Wednesday, July 30, 2008
Two Under-the-Radar Ideas for Improving the World
A book (and then a TV special, column, and radio talk show) called America Talks About Race. Barack Obama is calling for an open dialogue about race. So did Bill Clinton. So does every diversity trainer. Yet, to date, it hasn't really happened. I see the need for a book called America Talks About Race, based both on a survey and perhaps 30 Americans' (white, black, Latino, Asian, Native American and mixed-race) stories about their experiences regarding race and their recommendations for how race-related problems might best be improved.
I might decide to write it but prefer if someone else did: I have more projects I'd like to take on than I could complete in a lifetime.
A lawsuit demanding men's studies programs. Women's studies departments have done much to advance women's causes. It has been said there's no need for men's studies departments because men are hegemonic. I believe that's unfair. With boys doing worse in schools than girls, graduating from college in far fewer numbers, in prison in far greater numbers, with many men of all income levels feeling alienated, and spending their last decade in worse health than women and dying 5.3 years sooner, there is a real need for men's studies programs.
Efforts to start men's studies programs have met with resistance from universities. I believe that advocates of men's studies programs need to take a lesson from women's advocacy groups: When women's groups couldn't get what they wanted using persuasion, they sued. I believe it's time for an equal protection lawsuit: Just as Title IX legislation mandated equalized funding for women's and men's sports in colleges, there should be equal funding for men's and women's studies.
Anyone want to spearhead that suit? Again, I might do that but prefer if someone else did.
At this point, I'm not sure it's possible to have a real dialogue, which is sorely needed, because many people are so sensitive about race. Even just having a one-on-one conversation is damn near impossible to do without well-meaning people walking on eggshells around each other.
ReplyDeleteThe PC world has made many white people afraid of saying the wrong thing, and emboldened many people, both white and nonwhite, to say and do completely stupid, often racist, things. Also, there are still people and groups in the world who would rather keep us divided, and race (which should be a minor topic but has been one of the biggest bones of contention among people for centuries) is a very good way to do it.
As for men's studies programs, I don't think that will happen as long as the majority of women, along with many men, believe that women are victims and need extra help to get ahead.
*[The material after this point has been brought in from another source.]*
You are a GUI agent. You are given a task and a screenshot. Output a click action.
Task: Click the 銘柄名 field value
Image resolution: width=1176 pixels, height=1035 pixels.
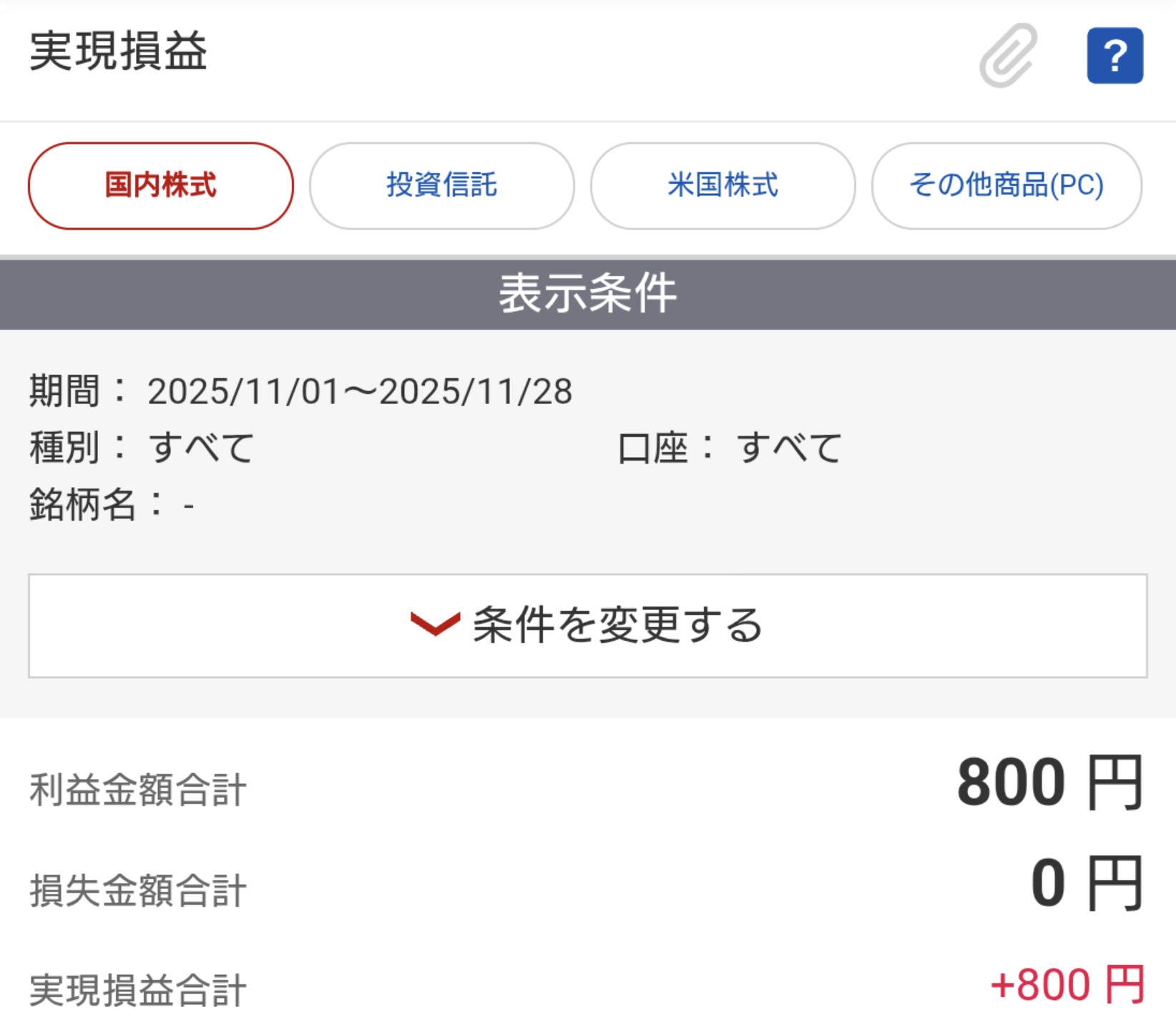coord(188,506)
If that is the prevailing attitude, how would even the best lawyers be able to convince the courts and public that men are really the ones in need of help now?
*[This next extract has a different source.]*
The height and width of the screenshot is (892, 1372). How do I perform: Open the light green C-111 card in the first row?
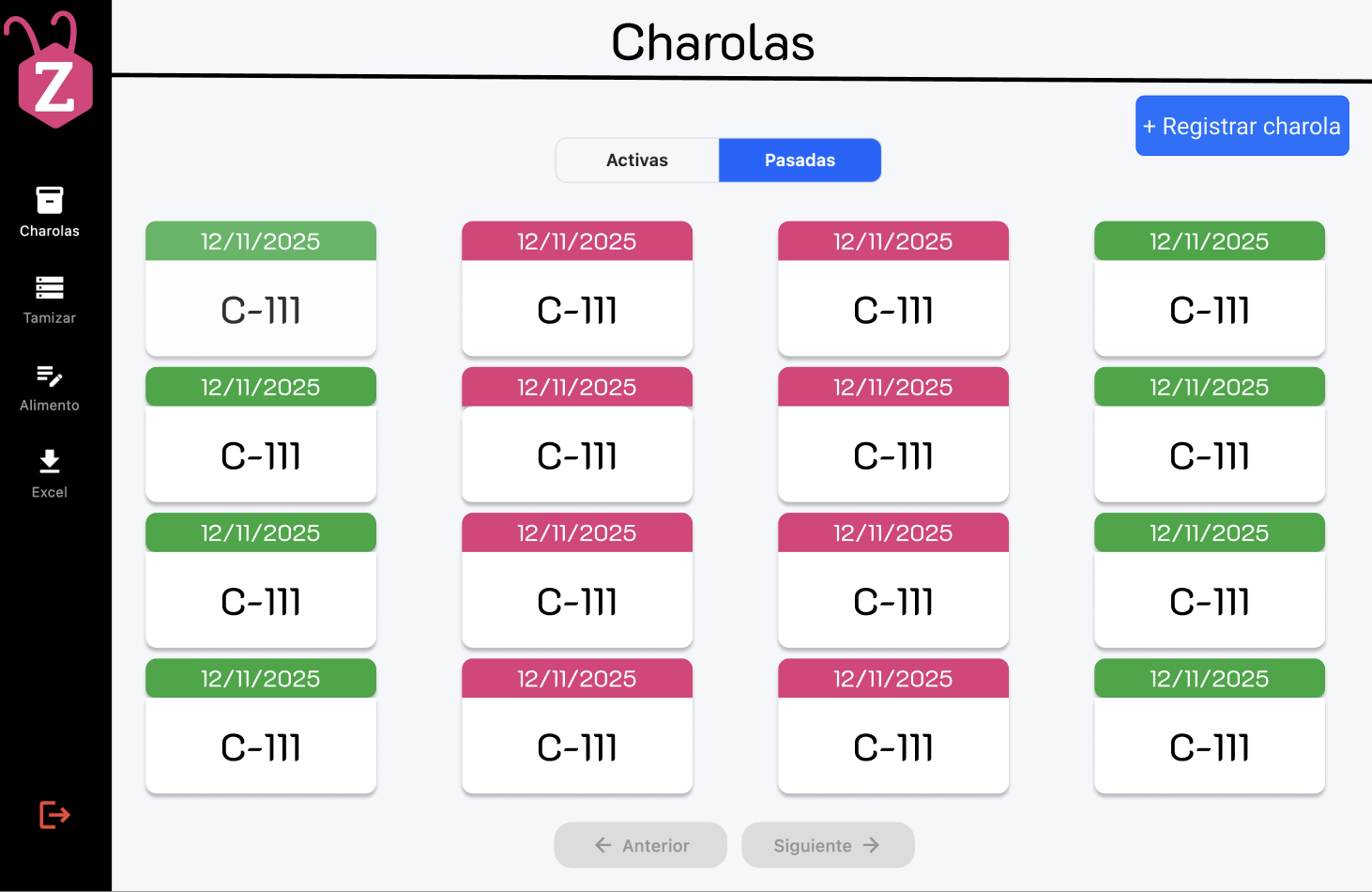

i think both of these are great ideas. i particularly love the men's law suit because it's high time men stop allowing themselves to be disposable punch lines.
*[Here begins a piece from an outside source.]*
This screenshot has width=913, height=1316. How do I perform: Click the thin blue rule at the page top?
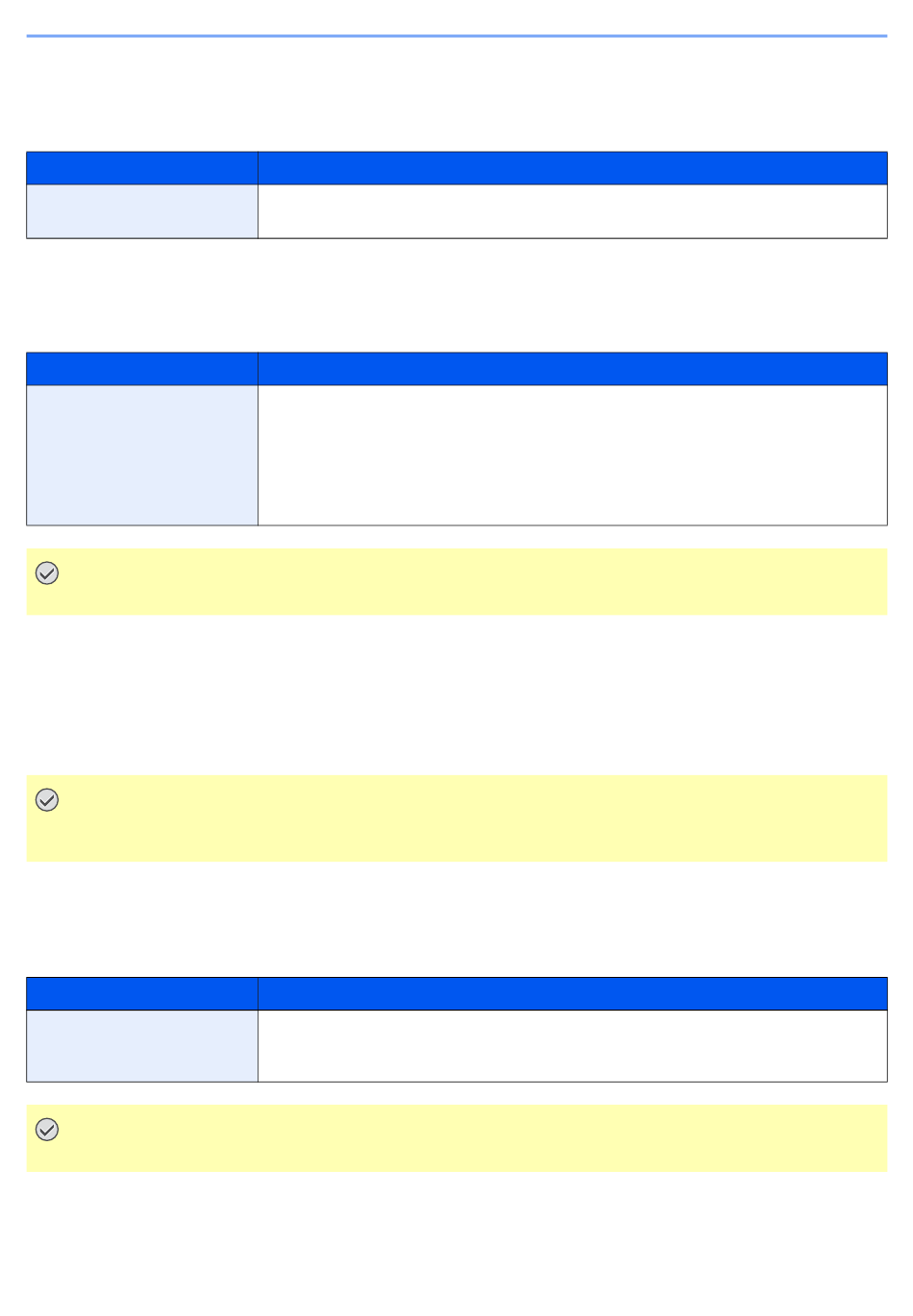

ReplyDelete--erika (a girl who misses the best things about boys)
I'm not clear on how a men's studies major would be different from a classics major or most history majors.
ReplyDeleteCould you outline the curriculum for the second two years of a men's studies major?
I'm thinking it would heavily emphasize whatever it is that people who [gack] want to be lobbyists study, in terms of tactics?
Men's studies would include such courses as:
ReplyDelete1. Men's biology and their behavior.
2. Men in the workplace
3. Boys 0-5: Influence of parents, peers, pre-school
4. Boys 5-puberty: Influence of parents, peers pre-school.
5. Boys from puberty through college.
6. Media portrayal of males.
7. Male portrayal in literature, from the Ancient Greeks through the present.
8. Men's Health (from both a policy and behavior-change perspective.)
A woman emailed me this comment in response to my post:
ReplyDeleteMen's Studies? Seriously? Medicine is (largely) the study of men's biology; men represent the lion's share of CEOs CIOs COOs; men (irrespective of how they fare in higher ed or whatever) still make $1 for every $.70 I make; men are running most of the major media outlets and largely control what we see; men are really to blame for their own lot as they still, by and large, run things world-wide.
Here's my response to her:
Alas, your facts are completely incorrect:
1. A review of Pub Med, which indexes 3,000 medical journals over the past 50+ years, the period of the most substantial medical research, finds 40 articles related to women's health for every one on men's. Previous research was predominantly done on men, but this was mainly to avoid women of childbearing age, where the fetus could be damaged by the experimental drug.
2. Men predominate in Fortune 1000 leadership positions because many fewer women are willing to put in the average 62.4-hour workweeks, move their families across the country to obtain needed promotions (e.g., to Alabama to learn how to run a plant), etc.
3. Women earn 80 cents on the dollar mainly because women avoid the sorts of work that pay more: full-time work, dangerous work, work requiring hard-to-attain skills (physics, calculus, etc.), are less willing to work on commission, etc. For the SAME work, women earn as much as men. And indeed, OVERALL, in major cities, women in their 20s (before the decision to have children makes them less willing to do what's required to advance their career, earn MORE than men do.
4. Women, not men, control most media decisions: book acquisition editors, major TV show producers, etc.